Na sequência, os policiais chegam ao recinto e algemam Valéria. A advogada repete que está trabalhando e que tem direito a isso, como mulher e negra. “Eu quero exercer meu direito de trabalho. É o meu direito”.

“Violações”

Ao relembrar o episódio na conversa com o 247, ela diz que nunca se sentiu respeitada “nos espaços ao exercer sua profissão” e que “uma série de arbitrariedades ocorreram naquela audiência”.

“A gota d’água foi quando eu tive que exercer meu ofício e abrir uma peça processual que já estava anexada aos autos”. “Queria apenas ter acesso à peça de contestação.
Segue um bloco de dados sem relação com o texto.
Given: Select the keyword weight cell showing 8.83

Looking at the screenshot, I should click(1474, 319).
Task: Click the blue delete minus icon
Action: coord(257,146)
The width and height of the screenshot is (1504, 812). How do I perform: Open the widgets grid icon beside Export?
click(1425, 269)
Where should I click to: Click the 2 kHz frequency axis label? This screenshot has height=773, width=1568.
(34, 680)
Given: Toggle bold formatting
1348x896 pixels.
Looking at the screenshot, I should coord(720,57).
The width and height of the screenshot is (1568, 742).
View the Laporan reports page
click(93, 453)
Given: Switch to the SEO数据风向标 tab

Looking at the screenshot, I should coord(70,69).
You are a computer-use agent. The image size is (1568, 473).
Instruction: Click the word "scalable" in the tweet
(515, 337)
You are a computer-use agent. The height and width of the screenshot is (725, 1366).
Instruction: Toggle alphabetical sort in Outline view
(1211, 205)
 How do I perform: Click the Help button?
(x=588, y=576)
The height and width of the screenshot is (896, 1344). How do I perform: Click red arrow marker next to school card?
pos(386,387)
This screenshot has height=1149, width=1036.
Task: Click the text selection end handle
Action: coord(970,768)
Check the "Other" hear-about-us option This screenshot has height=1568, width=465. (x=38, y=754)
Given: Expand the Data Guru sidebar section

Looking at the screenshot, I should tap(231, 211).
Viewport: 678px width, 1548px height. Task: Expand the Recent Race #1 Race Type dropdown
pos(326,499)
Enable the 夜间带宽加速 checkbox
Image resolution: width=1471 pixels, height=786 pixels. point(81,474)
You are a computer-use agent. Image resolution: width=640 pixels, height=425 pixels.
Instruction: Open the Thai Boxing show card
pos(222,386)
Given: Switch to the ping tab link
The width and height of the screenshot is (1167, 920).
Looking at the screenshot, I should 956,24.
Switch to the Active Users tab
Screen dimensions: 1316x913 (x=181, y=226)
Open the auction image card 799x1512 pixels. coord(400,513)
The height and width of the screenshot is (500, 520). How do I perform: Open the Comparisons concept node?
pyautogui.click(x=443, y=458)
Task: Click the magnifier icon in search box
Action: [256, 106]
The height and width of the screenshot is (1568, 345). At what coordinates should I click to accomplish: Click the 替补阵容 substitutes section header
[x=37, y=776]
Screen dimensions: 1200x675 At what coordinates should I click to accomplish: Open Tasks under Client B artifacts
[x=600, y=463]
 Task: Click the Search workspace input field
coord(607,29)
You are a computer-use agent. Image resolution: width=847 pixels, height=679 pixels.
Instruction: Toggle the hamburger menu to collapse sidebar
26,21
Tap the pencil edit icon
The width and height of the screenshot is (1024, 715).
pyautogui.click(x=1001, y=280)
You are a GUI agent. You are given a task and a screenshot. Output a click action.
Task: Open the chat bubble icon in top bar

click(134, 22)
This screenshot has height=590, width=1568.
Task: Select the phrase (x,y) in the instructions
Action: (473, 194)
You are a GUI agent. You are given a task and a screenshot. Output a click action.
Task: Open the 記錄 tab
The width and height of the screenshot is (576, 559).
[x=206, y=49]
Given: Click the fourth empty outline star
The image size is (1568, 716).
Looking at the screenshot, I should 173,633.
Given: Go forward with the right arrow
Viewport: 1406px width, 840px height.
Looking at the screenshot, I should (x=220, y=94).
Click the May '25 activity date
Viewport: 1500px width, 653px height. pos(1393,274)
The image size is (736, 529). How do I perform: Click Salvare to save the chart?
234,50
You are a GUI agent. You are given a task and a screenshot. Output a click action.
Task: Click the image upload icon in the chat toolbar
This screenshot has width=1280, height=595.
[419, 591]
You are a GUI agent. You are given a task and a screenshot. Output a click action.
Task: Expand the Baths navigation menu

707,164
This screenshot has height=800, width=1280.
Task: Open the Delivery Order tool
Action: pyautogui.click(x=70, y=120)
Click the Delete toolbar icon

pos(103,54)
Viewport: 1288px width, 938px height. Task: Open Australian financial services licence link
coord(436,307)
Não sei por qual motivo, o acesso foi negado”, relata.

Valéria então diz que a única ação que restou foi “pela resistência” perante a situação que ela e sua cliente foram expostas. “A gente observa que várias violações ocorrem no Brasil, por isso não teria outra forma de agir naquele momento”, explica.

Consequências 

Após o episódio, a advogada revela que contou com o apoio da OAB, do movimento negro, de mulheres e também de jornalistas.

No entanto, ela relata que o Tribunal do Rio de Janeiro “apurou que não houve nenhuma arbitrariedade por parte da juíza”. “O tribunal é corporativista. Ocorreram violações, sim”, salienta.

A advogada agora aguarda os trâmites de um recurso da OAB que encontra-se sob análise do Conselho Nacional de Justiça (CNJ).

Dois pesos, duas medidas

Valéria avalia ainda como a Justiça brasileira dá tratamentos distintos aos seus membros e cita como exemplo o atual ministro da Justiça, Sérgio Moro. “Ele nunca deveria ter liberado o áudio que gravou os ex-presidentes Lula e Dilma”. “Não tinha respaldo algum ali para ele agir daquela forma, mas ele nunca foi punido por isso”, reflete.